YOUR INSTRUCTIONS → Run through the records and, wherever a line holds the word "agent", return that line.

SOURCE MATERIAL START

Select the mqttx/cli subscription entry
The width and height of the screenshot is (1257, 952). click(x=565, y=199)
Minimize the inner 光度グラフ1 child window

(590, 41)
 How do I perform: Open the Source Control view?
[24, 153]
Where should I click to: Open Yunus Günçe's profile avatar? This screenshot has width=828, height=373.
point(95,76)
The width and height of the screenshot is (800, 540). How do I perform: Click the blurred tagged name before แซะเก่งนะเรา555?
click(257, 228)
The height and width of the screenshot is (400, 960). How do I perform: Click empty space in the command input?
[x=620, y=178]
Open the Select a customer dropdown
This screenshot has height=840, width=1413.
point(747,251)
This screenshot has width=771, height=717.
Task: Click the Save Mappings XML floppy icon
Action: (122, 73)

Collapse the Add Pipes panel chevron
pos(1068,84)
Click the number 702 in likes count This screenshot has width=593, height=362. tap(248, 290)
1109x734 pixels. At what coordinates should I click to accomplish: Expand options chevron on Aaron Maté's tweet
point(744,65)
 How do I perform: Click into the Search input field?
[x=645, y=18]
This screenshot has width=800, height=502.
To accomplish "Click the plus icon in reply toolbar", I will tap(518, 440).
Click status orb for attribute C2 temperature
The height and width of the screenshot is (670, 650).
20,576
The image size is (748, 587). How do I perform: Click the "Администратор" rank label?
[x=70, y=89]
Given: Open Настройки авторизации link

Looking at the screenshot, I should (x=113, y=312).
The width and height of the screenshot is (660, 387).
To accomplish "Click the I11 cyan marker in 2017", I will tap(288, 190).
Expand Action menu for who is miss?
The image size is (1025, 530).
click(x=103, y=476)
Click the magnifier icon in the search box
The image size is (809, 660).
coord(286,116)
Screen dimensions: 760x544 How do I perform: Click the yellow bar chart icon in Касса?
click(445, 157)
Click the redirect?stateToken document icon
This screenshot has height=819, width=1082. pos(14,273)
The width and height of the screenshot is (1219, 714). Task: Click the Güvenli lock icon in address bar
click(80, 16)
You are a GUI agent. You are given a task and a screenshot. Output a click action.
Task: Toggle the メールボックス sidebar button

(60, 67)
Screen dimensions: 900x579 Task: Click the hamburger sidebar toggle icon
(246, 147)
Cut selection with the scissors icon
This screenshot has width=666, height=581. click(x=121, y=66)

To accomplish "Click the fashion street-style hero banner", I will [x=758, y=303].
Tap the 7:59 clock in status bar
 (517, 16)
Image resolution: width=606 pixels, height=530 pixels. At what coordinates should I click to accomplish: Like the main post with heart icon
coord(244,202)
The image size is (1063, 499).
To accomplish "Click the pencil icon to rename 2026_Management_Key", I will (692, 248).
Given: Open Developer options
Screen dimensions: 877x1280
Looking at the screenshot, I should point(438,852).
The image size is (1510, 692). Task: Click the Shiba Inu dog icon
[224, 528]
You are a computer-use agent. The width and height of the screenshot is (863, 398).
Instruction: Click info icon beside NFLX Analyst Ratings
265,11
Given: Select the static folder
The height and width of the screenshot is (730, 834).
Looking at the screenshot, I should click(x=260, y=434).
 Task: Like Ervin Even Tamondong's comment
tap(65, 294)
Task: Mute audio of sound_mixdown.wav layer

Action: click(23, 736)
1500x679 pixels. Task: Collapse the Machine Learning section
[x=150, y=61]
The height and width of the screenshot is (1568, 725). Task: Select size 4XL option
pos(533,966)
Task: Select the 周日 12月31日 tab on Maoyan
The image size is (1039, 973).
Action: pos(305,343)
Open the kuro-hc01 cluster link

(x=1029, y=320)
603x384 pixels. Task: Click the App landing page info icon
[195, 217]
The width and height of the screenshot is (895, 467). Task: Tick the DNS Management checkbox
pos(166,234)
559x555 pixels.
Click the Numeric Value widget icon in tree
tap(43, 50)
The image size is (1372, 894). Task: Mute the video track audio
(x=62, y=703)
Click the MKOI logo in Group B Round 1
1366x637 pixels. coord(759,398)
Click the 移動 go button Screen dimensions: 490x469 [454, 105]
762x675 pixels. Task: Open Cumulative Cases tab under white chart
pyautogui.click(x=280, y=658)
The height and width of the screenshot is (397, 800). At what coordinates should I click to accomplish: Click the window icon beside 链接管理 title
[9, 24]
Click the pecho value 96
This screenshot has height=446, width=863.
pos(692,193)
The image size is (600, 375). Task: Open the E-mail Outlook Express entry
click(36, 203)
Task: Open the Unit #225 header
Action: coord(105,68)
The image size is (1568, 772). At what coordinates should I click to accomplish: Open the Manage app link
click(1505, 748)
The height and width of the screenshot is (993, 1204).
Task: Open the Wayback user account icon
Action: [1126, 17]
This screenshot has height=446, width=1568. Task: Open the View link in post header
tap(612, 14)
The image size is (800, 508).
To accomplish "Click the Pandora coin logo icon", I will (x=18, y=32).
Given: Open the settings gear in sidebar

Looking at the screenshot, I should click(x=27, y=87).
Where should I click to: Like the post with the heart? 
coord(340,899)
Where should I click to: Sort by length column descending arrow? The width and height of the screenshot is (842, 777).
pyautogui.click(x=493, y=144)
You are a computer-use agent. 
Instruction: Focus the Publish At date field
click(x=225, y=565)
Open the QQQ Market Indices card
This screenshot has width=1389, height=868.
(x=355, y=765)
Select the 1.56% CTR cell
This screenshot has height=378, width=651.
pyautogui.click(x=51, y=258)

SOURCE MATERIAL END

RESPONSE →
You are a GUI agent. You are given a task and a screenshot. Output a click action.
You are a computer-use agent. The width and height of the screenshot is (863, 398).
You are a computer-use agent. 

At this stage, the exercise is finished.